Debian / debiman

debiman generates a static manpage HTML repository out of a Debian archive
Apache License 2.0
188 stars 46 forks source link

dman optimization: redirect to any suite or locale if missing #79

Closed anarcat closed 7 years ago

anarcat commented 7 years ago

the latest dman code uses this loop to fetch raw manpages:

BASE_URL="https://manpages.debian.org"
# [...]
for URL in "$BASE_URL/$DISTRIB_CODENAME/$PAGE$LOCDOT.gz" \
               "$BASE_URL/$DISTRIB_CODENAME/$PAGE.gz" \
               "$BASE_URL/$PAGE$LOCDOT.gz" \
               "$BASE_URL/$PAGE.gz" \

do
    if wget -O "$man" "$URL" 2>/dev/null; then
            man $MAN_ARGS -l "$man" || true
        exit 0
    else
        echo "$0: not found: $URL" 1>&1
    fi
done

ie. it will do 4 hits on the webserver for a missing page. This means that "dman dman" takes 5 seconds to execute here:

$ time ./dman dman  > /dev/null
0.31user 0.05system 0:05.13elapsed 7%CPU (0avgtext+0avgdata 11696maxresident)k
0inputs+8outputs (0major+10652minor)pagefaults 0swaps

switching the base_url to dyn.manpages.org brings this down to about 4 seconds.

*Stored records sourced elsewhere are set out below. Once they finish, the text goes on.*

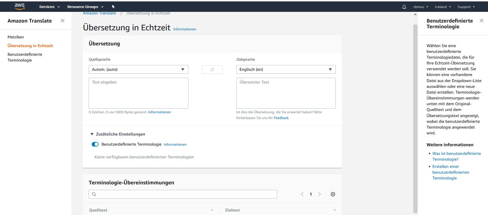Click the Feedback link
This screenshot has width=488, height=215.
pyautogui.click(x=281, y=118)
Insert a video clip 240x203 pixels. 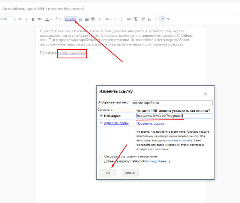[x=87, y=19]
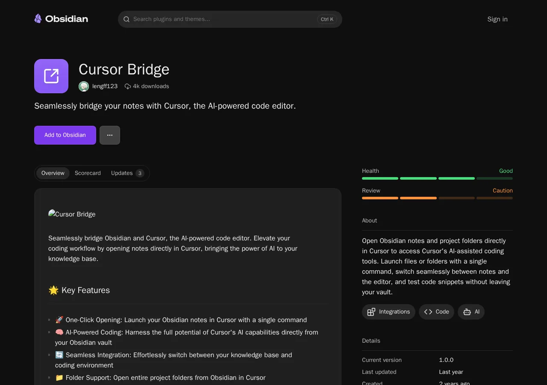
Task: Click the search magnifier icon
Action: (x=126, y=19)
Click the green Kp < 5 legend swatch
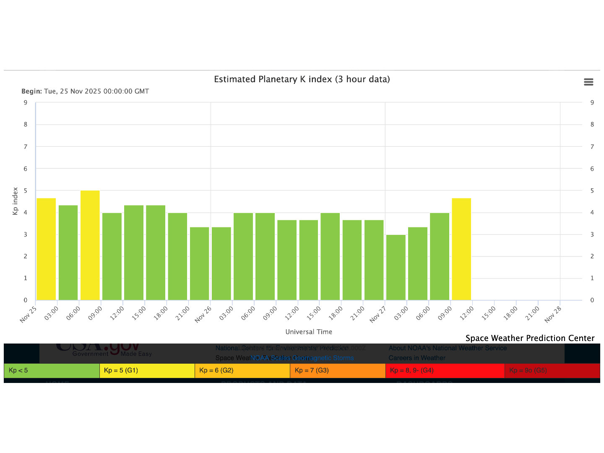604x453 pixels. tap(52, 371)
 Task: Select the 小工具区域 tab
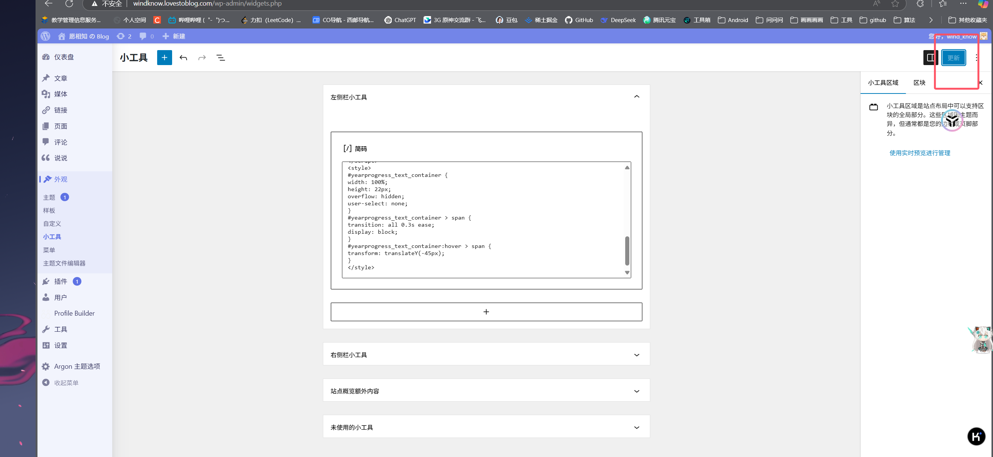tap(883, 82)
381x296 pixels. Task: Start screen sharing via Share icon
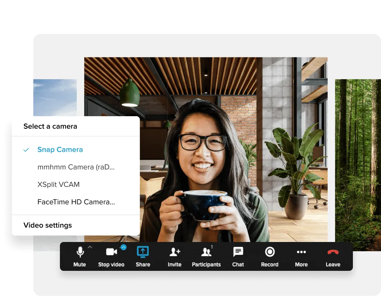coord(143,252)
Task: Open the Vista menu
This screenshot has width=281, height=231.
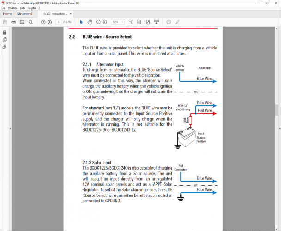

but it seems to me this logic could be more efficiently implemented in the dyn.m.o redirector. the logic would be:

would those be welcome improvements?

stapelberg commented 7 years ago

Yeah, these improvements make sense to me.

Originally, I was a bit torn, because when users (or tools, in this case) specify some qualifier (e.g. the suite), we should respect that. But then I thought about it from the other side: users following a now outdated (or malformed to begin with) link will most likely be happier seeing a working page than seeing an error message.

If it turns out that people have legitimate use-cases for exact matching (i.e. without a fallback to the next best thing), we can still add an additional endpoint for that.

Let me know if you need any pointers with regards to implementing this change, and thanks in advance!

anarcat commented 7 years ago

pointers would sure be useful. i looked into fixing language redirection very quickly, and it looks like it should already falling back to the default locale ("en"?):

https://github.com/Debian/debiman/blob/master/internal/redirect/redirect.go#L41

there's a comment there that says:

    // ensure that en comes first, so that language.Matcher treats it as default

or maybe there should be a change in the Narrow function? there a bunch of comparisons there, which seem to be doing what we need...

stapelberg commented 7 years ago

Note that bestLanguageMatch is only called if t.Language == "" :)

Yes, your changes definitely will need to touch the Narrow function.

anarcat commented 7 years ago

would that make sense as a (failing) unit test?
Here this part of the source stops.